No, that's simply not helpful. If you are in a collaborative creative enterprise, you should always try to accommodate the others in your enterprise. Simply shutting others out, even if you think it is reasonable, is antithetical to the collaboration.
Not every game is a vast collaborative exercise in creativity... hell, most aren't. Games can be highly creative (players can build organizations, raise kingdoms, topple tyrants, create towns out of their minds)... but everyone operates within the confines established by the initial theme. We operate within plenty of issues when we initially start any game; we decide the rules set, the basic setting (or to play in a pre-written CS), any house rulings which will pop up.
And if you are a player, it is within your scope to choose not to play in a game which doesn't fit your specific ideas of what it should be. However, no player has the right to have the game completely bent to their will over the will of all of the players and/or the DM. The DM is the storyteller, R&D, economist, referee, and a hundred other jobs... and for doing all of that work, the DM gets to have more say than any single player.

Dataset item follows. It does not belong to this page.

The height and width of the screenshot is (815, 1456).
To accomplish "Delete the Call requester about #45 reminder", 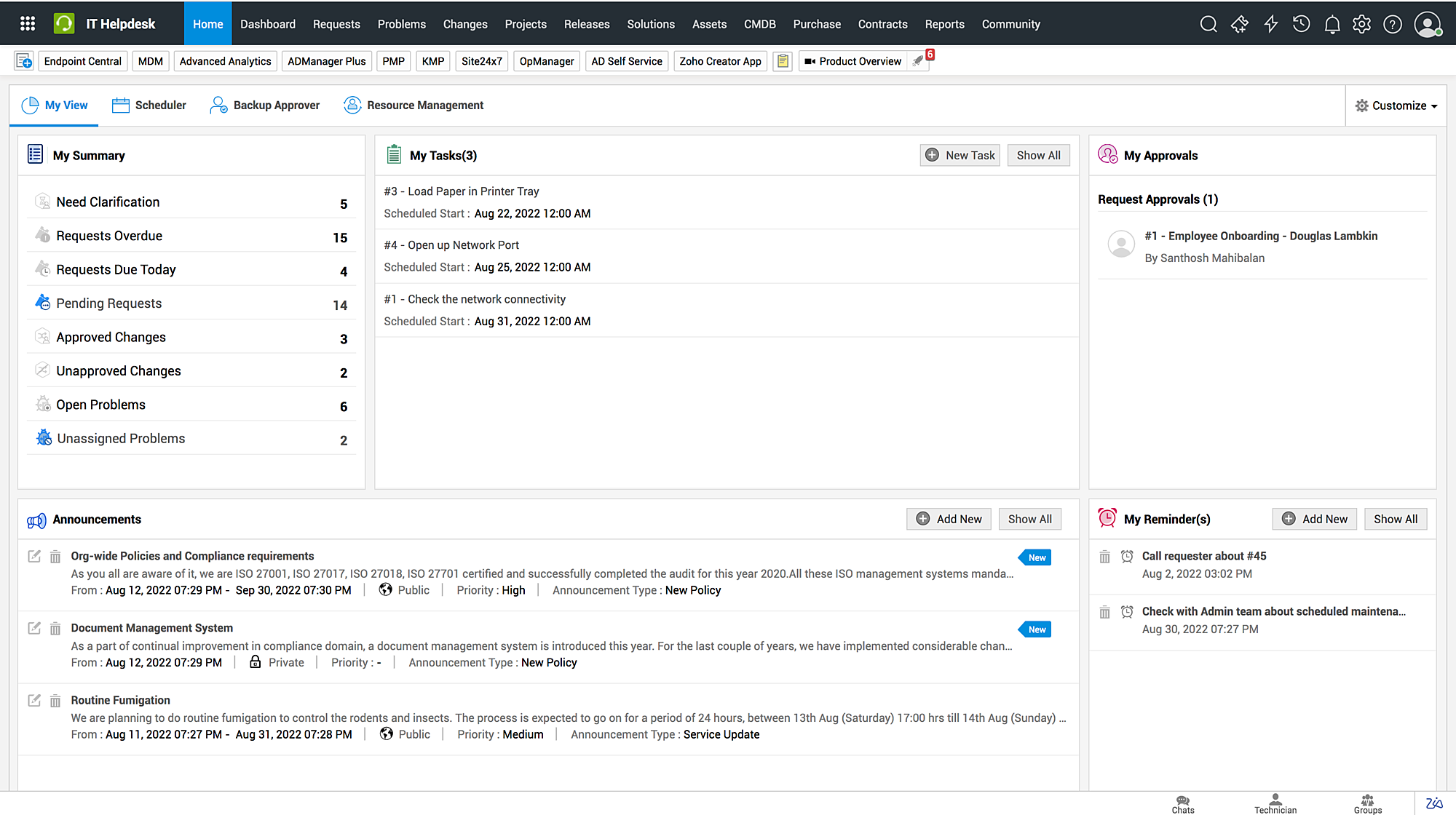I will [1104, 557].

If you want to play a game where everything is topsy turvy its your go... and no one can hold you to it. It's entirely within the right of any player to leave the game... but don't become too dramatic and believe that accommodation is a necessity. Accommodation in gaming only works during that period where the initial frameworks are being set... and then at specific points when the group can get together and discuss things. Otherwise a nice, long, dramatic storyline could be uprooted every time a new sourcebook comes out... and that would be a very sad thing.

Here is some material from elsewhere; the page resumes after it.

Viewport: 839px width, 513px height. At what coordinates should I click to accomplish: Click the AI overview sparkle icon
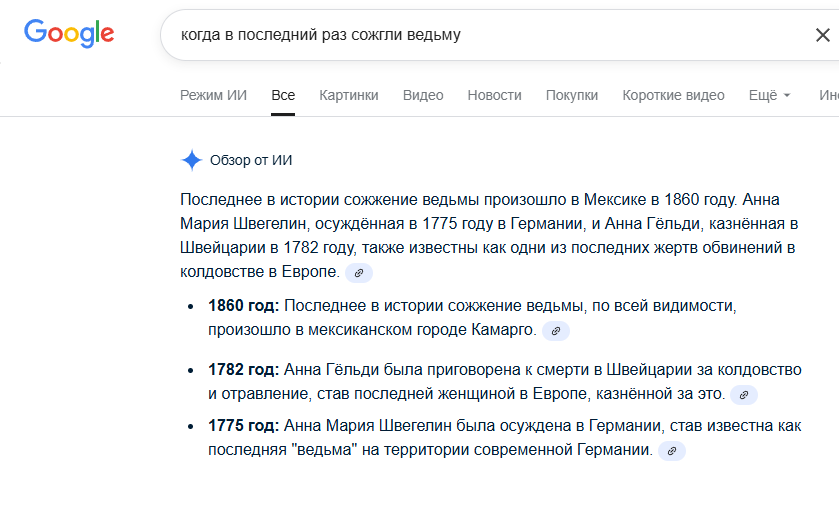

The beauty of any roleplaying system, and especially games in the vein of d20 or WoD is that they can have a thousand options... or a handful. We're supplied a number of tools which are only limited by imagination... but in making such a large amount of tools available there should be established local restraint. I've seen too many games fall apart because of complaints about sourcebook X, or race Y, and it can be a sad thing.

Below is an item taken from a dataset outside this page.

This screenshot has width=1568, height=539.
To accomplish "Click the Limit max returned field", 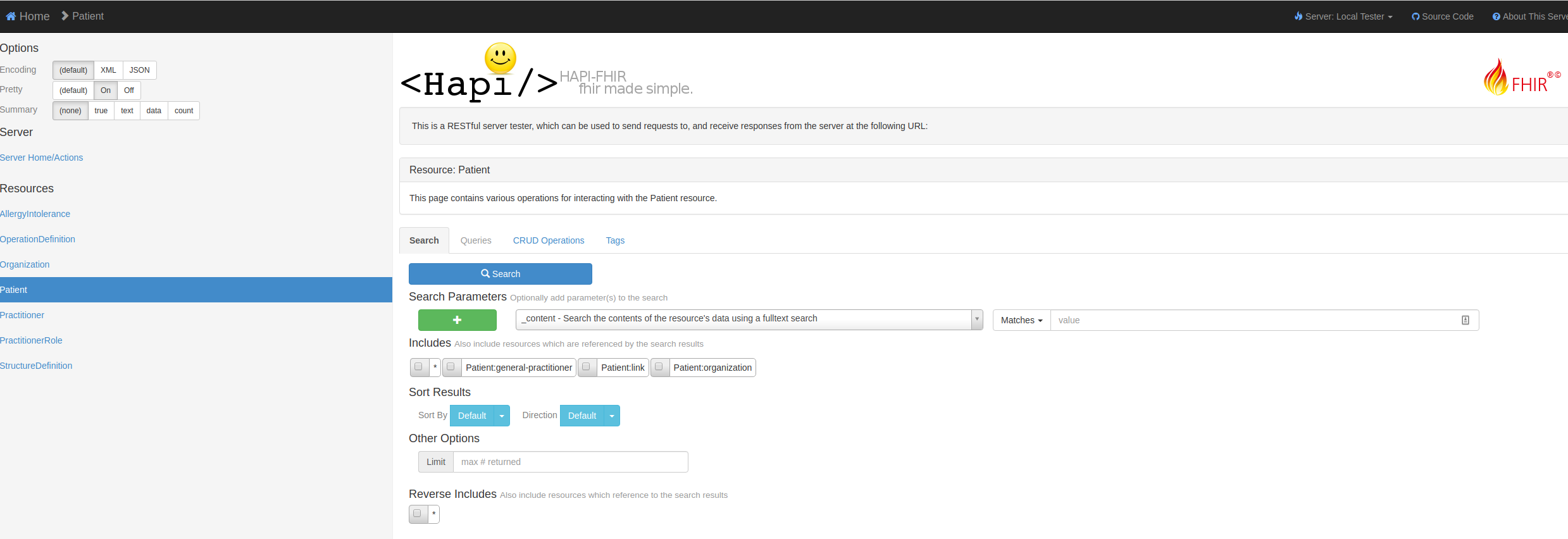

If you like the stats of the thing, you could play any creature with similar. Dragonborn, Tieflings... they don't need to LOOK like lizards with attitude, or cheap demon doll knockoffs. On the other hand, you could have a scaly man who walks about with the same stats as any other race. Transformations, demonic bargains, horrible eldritch forces... all sorts of tropes could make for a more interesting character with similar stats.
Sell your soul? You could be a tiefling... stats and all. Born under the auspice of the Dragon Star? Look... he seems to be a scaly. Doesn't force a DM to create an entire civilization around the new sourcebook... and lets you have your freedom in a way that doesn't destroy narrative focus by causing a divergence into a path which may prove antithetical to the campaign. Character growth, story growth, and player growth should not be set akilter to worldbuilding... but they shouldn't shoehorn a world on the whim of a single player.
Slainte,
-Loonook.
PS: On the note of the original thread... I always liked the concept of tieflings, but hate the idea that every tiefling has to be some hot-eyed horned mess. Same goes for Dragonborn, Warforged, etc. It's about what you want to play, or run... not about what gets thrown in your lap by the newest sourcebook.